I don't even know where to begin looking on this one. 

Has anyone even seen spontaneous highlight changes between sessions?

Thanks,

- Chad


----------



## Merovign (Oct 24, 2007)

Okay found the problem, need help on a fix.

It's the way that Excel (mis)handles palettes. If a custom palette is loaded with a workbook, it overrides the default palette in other files already or subsequently loaded.

In other words, if you set highlight colors in a file, then load a file with a customized palette, the display colors in your first one will change. If you load a new file with the default palette, the custom one still take precedence.

I'm looking for a way to override palette changes to avoid having to manually check and change the palette in each of the many files the user accesses on the network. I did a couple of searches but I'm not coming up with anything.

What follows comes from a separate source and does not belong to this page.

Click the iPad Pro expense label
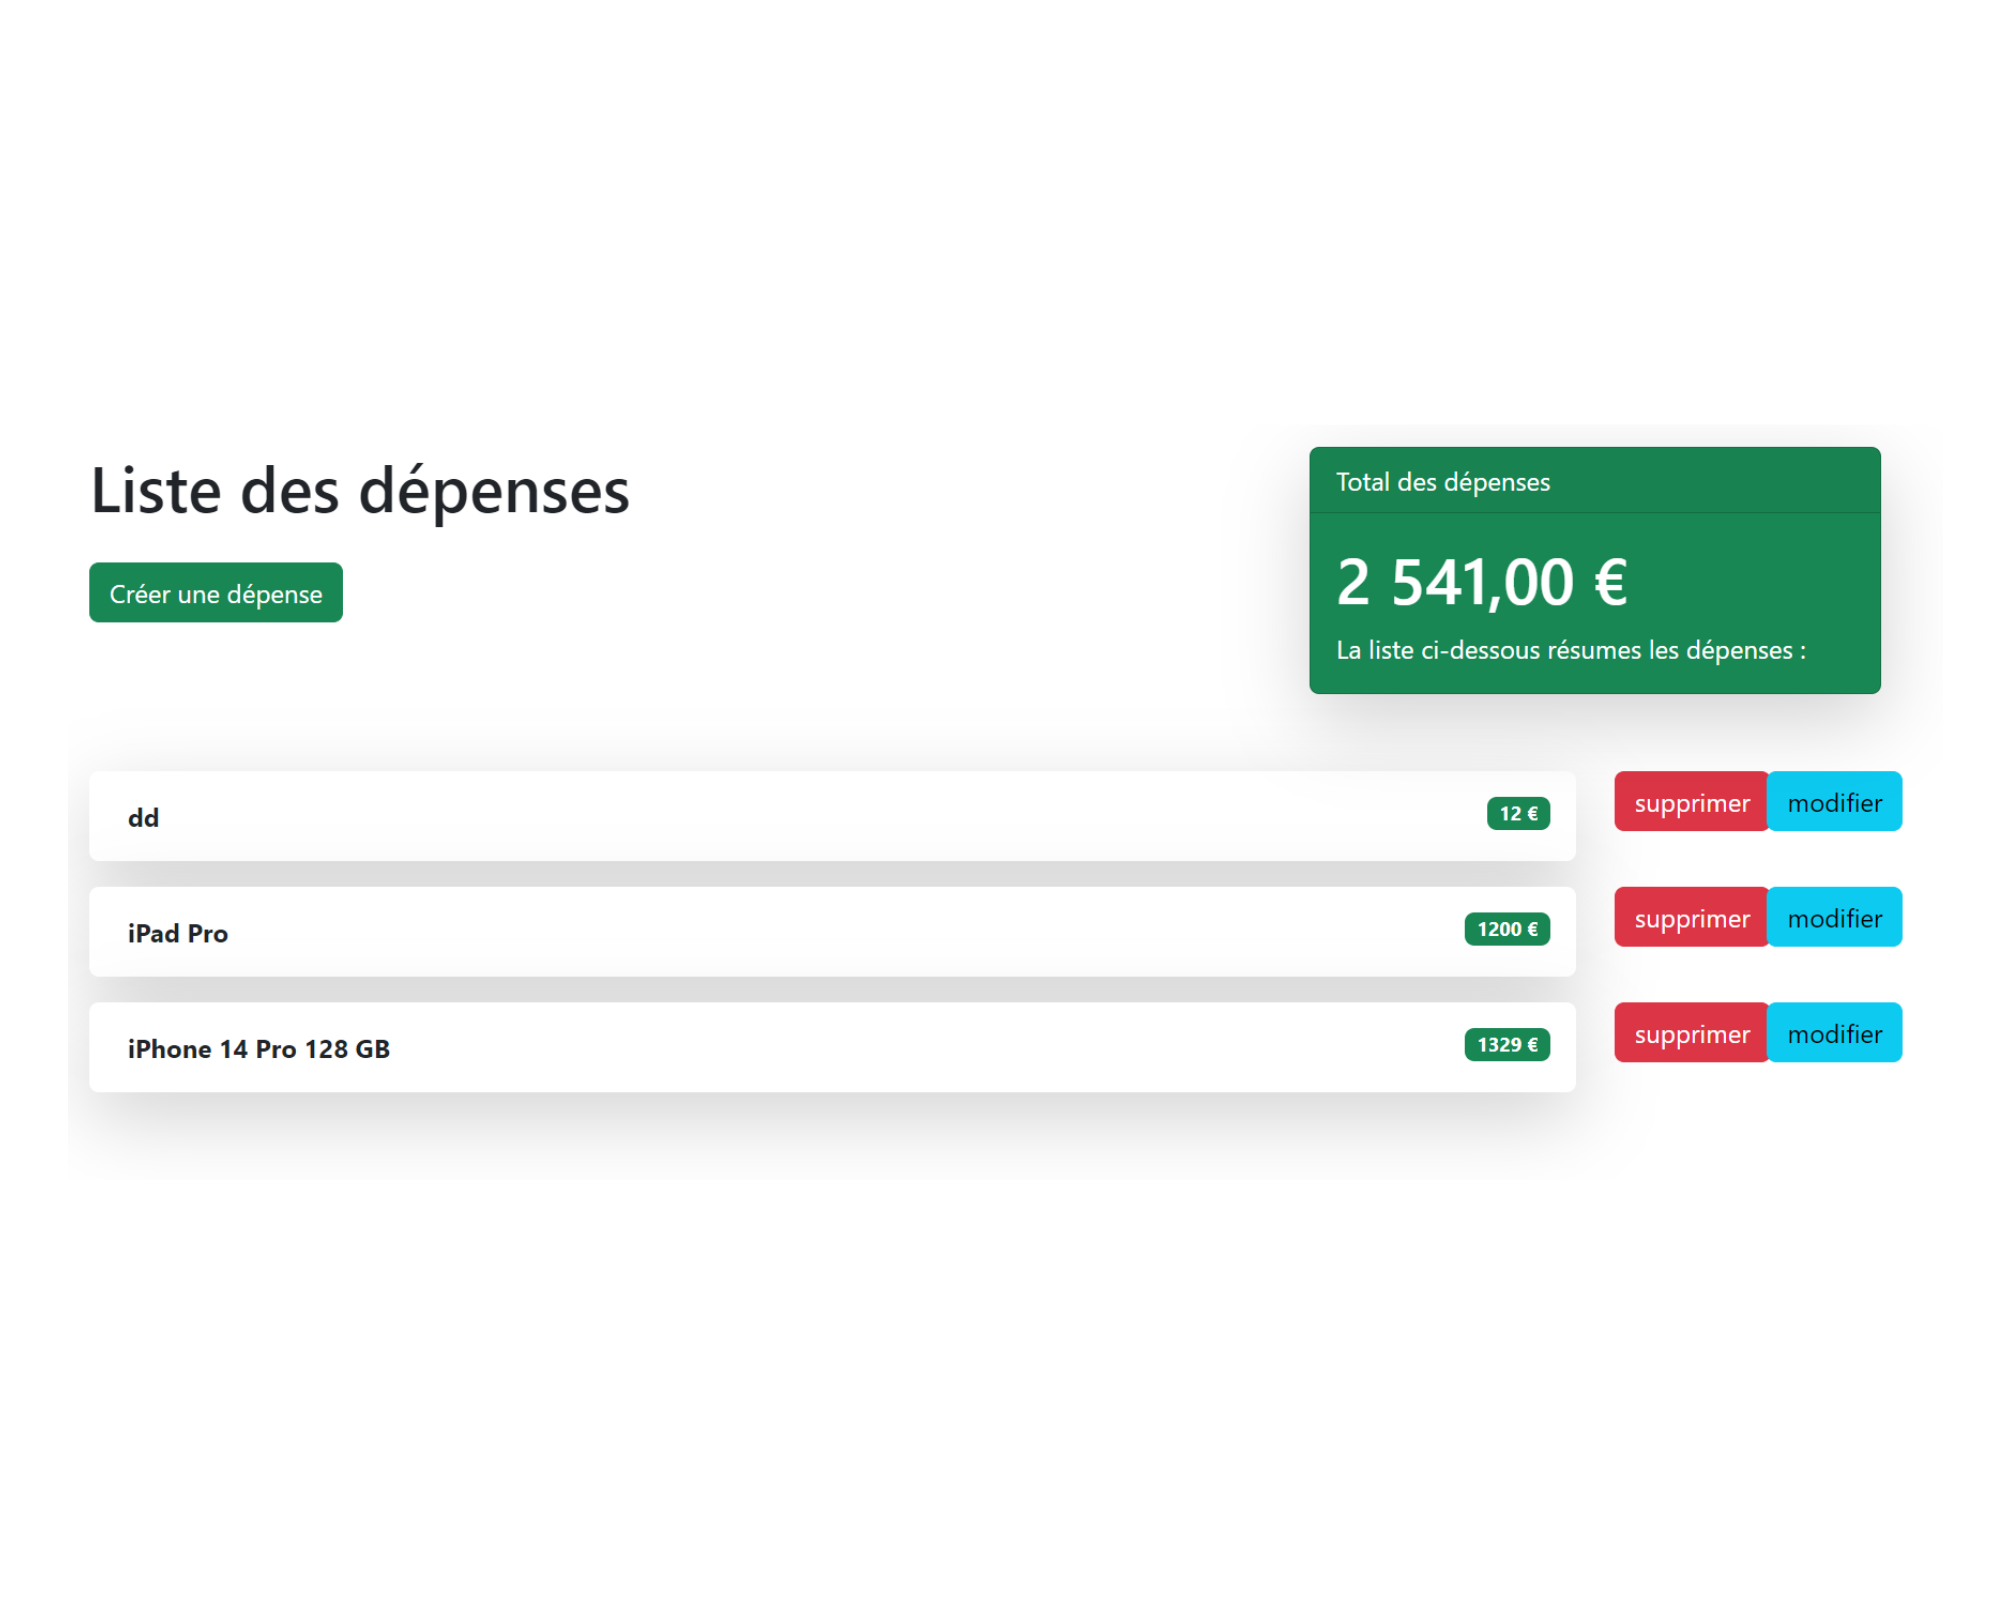This screenshot has height=1600, width=2000. [178, 932]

Ideally, I'd make the default palette in Excel unchangeable, so it would ignore per-workbook settings. The "Reset" button in the color tab of the options dialog appears to only reset changes from the current session, so that's no use, and it's a manual file-by-file fix in either case.

Thanks,

- Chad


----------



## septhemis (Oct 3, 2008)

Hello Chad,

I have been having exactly the same problem and have googled and read quite a few excel forums, but haven't found anything useful. I was wondering if you found a fix or workaround.

Thanks


----------



## Merovign (Oct 24, 2007)

Actually, I did.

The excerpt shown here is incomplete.